Metadata-Version: 2.4
Name: easobel
Version: 0.1.0
Summary: SIMD-accelerated Sobel edge detection. 5-12x faster than OpenCV single-threaded.
Author: Peter Lukka
License-Expression: Apache-2.0
Project-URL: Homepage, https://github.com/petlukk/easobel
Project-URL: Repository, https://github.com/petlukk/easobel
Keywords: sobel,edge-detection,simd,image-processing,computer-vision
Classifier: Development Status :: 4 - Beta
Classifier: Intended Audience :: Developers
Classifier: Intended Audience :: Science/Research
Classifier: Operating System :: POSIX :: Linux
Classifier: Operating System :: Microsoft :: Windows
Classifier: Programming Language :: Python :: 3
Classifier: Topic :: Scientific/Engineering :: Image Processing
Requires-Python: >=3.9
Description-Content-Type: text/markdown
License-File: LICENSE
Requires-Dist: numpy>=1.21
Dynamic: license-file

# easobel

SIMD-accelerated Sobel edge detection. 5-12x faster than OpenCV single-threaded.

```python
import easobel
import numpy as np

image = np.random.rand(1080, 1920).astype(np.float32)

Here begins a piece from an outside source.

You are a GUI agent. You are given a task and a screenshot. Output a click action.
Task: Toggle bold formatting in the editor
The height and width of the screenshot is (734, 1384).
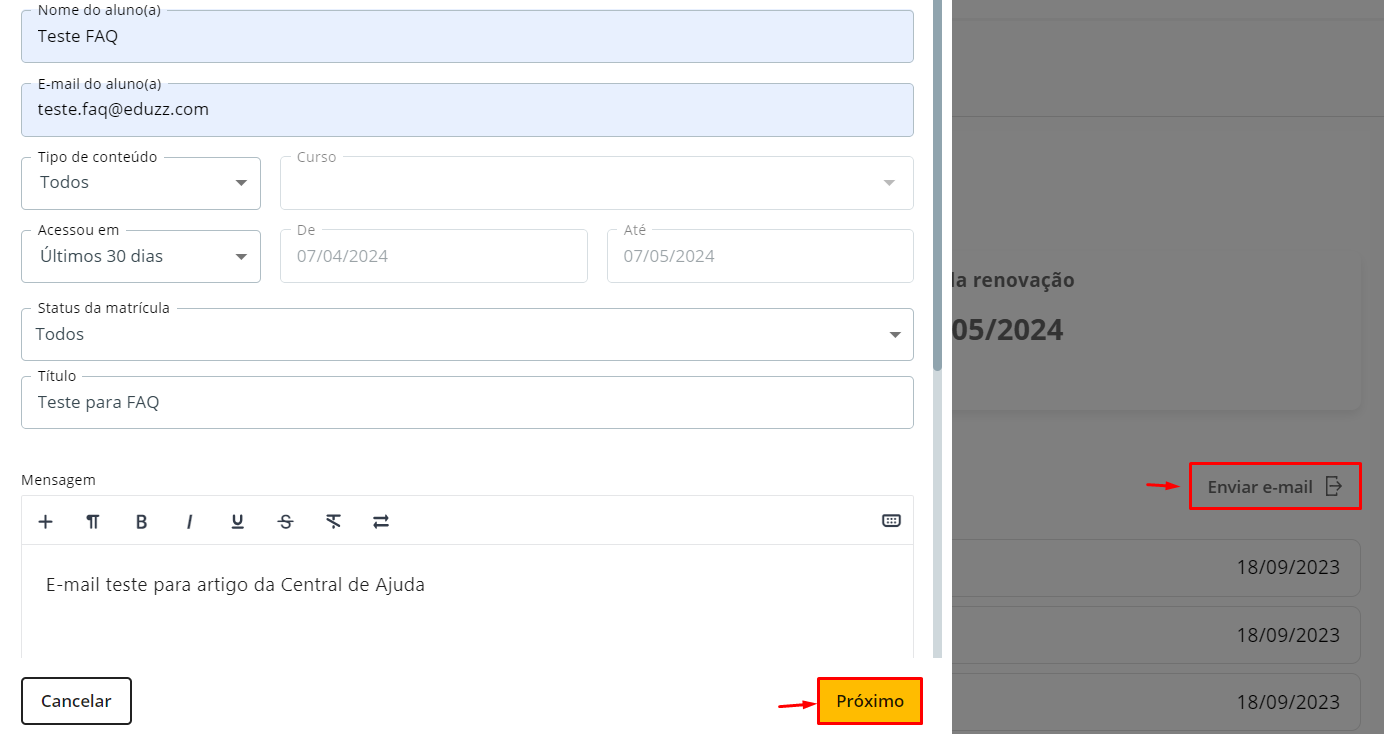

edges = easobel.sobel(image)                        # single-threaded
edges = easobel.sobel_mt(image, num_threads=4)      # multi-threaded
```

## Installation

```bash
pip install easobel
```

Pre-built wheels for Linux x86_64, Linux aarch64, and Windows x86_64. No compiler needed.

## API

### `easobel.sobel(image) -> np.ndarray`

Single-threaded Sobel edge detection.

- **Input**: 2D `float32` numpy array `(height, width)`, grayscale
- **Output**: 2D `float32` array, same shape
- Border pixels are zero (Sobel stencil needs 1-pixel border)
- Image must be at least 3x3

### `easobel.sobel_mt(image, num_threads=None) -> np.ndarray`

Multi-threaded Sobel with row-striped parallelism.

- Same input/output as `sobel()`
- `num_threads` defaults to `os.cpu_count()`
- ctypes releases the GIL for true thread parallelism

## Algorithm

Computes gradient magnitude using L1 norm: `|Gx| + |Gy|`.

Sobel kernels:
```
Gx = [-1  0  1]     Gy = [-1 -2 -1]
     [-2  0  2]          [ 0  0  0]
     [-1  0  1]          [ 1  2  1]
```

The SIMD kernel processes 4 pixels per iteration using f32x4 vectors with a scalar tail loop for remaining pixels.

## How it works

The Sobel kernel is written in [Ea](https://github.com/petlukk/eacompute), a SIMD kernel compiler. Pre-compiled shared libraries are shipped in the wheel. Python handles validation and memory management via ctypes.

## License

Apache-2.0